Chinese cargo airline

Air Central () — originally Guangdong Longhao Airlines (广东龙浩航空) and later China Central Longhao Airlines (中原龙浩航空) — is a cargo airline. It was founded in August 2015 with registered capital of 400 million yuan. It was acquired by Henan Civil Aviation Development & Investment Group in June 2019.

== History ==

In August 2015, Guangdong Longhao Aviation Co., Ltd., a wholly owned subsidiary, was registered with a registered capital of RMB400 million.
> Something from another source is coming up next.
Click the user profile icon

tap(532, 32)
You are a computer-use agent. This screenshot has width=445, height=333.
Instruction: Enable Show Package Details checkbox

Company to Guangzhou Baiyun International Airport as the main hub.

On June 8, 2016, CAAC formally approved the preparation for the establishment of Guangdong Longhao Aviation Co., Ltd.

In November 2016, the company obtained a business license.

In December 2016, the company's first Boeing 737-300F aircraft completed modification and successful flight test.

In February 2017, the company successfully passed the certification demonstration of on-site certification.

In March 2017, CCAR121 was awarded the Ministry of operation certificate.

On March 29, 2017, Longhao Airlines successfully achieved the maiden voyage between Guangzhou Baiyun International Airport and Nantong Xing Dong International Airport.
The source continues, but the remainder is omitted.